**Work item**
What lines in the records include the string "plan"? Return each one.
◆ ◆ ◆ ◆
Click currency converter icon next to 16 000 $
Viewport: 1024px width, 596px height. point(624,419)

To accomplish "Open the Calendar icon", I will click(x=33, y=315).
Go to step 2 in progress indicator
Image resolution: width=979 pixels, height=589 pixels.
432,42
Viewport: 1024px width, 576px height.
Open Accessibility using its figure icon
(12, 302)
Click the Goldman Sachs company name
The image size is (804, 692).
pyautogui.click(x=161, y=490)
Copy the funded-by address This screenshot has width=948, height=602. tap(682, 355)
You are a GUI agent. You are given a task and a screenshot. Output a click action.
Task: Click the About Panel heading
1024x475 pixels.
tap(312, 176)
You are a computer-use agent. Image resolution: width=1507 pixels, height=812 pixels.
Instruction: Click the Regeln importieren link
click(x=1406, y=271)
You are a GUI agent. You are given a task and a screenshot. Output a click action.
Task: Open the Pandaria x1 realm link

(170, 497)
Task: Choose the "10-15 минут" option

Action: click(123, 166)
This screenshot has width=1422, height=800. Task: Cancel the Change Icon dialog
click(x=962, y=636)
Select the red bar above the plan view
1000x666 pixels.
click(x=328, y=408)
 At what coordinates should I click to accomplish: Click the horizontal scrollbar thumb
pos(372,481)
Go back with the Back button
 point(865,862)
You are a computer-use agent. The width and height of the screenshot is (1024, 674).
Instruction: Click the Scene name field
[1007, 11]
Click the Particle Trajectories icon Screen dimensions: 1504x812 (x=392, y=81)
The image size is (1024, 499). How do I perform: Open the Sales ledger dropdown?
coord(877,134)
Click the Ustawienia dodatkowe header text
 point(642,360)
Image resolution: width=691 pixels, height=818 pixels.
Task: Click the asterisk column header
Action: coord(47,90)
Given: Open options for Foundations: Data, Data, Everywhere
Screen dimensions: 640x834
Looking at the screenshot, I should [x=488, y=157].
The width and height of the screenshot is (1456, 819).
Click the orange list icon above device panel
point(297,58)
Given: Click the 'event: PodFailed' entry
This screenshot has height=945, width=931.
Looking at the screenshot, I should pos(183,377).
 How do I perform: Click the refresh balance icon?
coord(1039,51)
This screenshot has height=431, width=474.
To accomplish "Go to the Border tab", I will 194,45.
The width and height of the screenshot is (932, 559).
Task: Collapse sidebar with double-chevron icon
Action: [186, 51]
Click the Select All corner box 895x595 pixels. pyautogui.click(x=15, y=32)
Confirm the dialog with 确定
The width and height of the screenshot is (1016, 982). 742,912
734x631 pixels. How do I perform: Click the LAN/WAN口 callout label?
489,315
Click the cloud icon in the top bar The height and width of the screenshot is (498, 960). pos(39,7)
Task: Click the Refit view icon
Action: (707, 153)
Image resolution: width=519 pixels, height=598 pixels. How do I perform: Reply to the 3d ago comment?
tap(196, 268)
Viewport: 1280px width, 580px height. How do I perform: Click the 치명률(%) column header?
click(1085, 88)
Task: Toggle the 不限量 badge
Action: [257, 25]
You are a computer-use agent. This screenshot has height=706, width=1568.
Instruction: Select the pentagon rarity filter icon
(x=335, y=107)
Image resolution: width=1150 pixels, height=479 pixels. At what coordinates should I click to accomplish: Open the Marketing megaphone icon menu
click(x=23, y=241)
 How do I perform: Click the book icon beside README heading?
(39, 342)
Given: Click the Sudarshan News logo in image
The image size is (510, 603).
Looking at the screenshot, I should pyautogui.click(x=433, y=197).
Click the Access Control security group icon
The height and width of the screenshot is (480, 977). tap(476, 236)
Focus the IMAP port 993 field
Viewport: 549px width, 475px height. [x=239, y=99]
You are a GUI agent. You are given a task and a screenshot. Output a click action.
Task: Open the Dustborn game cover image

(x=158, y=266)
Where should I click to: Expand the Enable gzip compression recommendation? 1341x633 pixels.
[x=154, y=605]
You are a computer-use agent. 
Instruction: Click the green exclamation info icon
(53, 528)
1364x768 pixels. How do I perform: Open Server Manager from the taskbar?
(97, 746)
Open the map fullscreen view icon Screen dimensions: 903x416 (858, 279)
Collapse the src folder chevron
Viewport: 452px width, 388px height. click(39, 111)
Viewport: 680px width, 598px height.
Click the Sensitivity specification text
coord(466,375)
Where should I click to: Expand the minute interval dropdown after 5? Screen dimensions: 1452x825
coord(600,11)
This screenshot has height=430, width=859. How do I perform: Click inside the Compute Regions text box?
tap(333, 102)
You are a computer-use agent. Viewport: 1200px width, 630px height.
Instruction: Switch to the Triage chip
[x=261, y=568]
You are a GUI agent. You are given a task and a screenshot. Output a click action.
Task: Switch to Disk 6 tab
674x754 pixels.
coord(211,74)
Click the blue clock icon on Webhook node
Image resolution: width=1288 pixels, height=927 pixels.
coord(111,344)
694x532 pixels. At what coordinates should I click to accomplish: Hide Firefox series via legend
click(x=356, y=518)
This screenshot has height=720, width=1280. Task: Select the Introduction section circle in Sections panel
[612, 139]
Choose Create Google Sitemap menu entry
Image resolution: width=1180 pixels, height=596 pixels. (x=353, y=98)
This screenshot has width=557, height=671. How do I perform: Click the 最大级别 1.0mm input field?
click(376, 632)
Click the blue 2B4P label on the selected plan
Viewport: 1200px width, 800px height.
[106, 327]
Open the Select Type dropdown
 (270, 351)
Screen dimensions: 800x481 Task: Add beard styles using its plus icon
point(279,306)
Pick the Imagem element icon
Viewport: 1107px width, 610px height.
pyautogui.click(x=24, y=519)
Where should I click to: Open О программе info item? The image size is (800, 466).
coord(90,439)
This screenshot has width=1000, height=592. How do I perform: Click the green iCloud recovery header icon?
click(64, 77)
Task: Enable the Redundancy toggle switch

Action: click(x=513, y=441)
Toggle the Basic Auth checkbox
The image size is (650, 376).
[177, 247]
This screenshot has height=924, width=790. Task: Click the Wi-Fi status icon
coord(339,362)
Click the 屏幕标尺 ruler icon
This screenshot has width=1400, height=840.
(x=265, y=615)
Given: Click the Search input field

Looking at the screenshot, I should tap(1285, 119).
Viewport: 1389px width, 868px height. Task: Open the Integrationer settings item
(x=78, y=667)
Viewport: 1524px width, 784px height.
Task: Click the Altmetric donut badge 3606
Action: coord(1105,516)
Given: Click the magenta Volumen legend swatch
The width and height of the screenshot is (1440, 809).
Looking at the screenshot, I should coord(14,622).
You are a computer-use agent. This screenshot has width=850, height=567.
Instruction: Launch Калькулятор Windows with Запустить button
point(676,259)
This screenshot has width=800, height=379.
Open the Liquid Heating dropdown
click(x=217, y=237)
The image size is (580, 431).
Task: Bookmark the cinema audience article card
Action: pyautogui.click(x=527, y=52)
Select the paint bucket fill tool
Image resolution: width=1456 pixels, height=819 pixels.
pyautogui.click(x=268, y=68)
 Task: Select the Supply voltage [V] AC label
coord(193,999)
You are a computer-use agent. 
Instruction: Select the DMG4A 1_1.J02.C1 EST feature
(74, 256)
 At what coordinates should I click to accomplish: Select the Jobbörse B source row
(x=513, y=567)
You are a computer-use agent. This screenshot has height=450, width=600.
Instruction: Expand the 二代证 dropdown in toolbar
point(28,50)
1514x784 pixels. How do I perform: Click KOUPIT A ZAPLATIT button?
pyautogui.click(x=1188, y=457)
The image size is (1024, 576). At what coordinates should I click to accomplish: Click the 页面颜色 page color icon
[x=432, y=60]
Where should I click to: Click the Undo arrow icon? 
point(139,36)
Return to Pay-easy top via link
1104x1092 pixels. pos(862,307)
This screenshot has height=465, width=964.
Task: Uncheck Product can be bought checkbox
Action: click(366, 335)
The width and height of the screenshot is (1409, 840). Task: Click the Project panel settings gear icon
◆ ◆ ◆ ◆
**Reply to the exercise**
Select the red bar above the plan view
Click the blue 2B4P label on the selected plan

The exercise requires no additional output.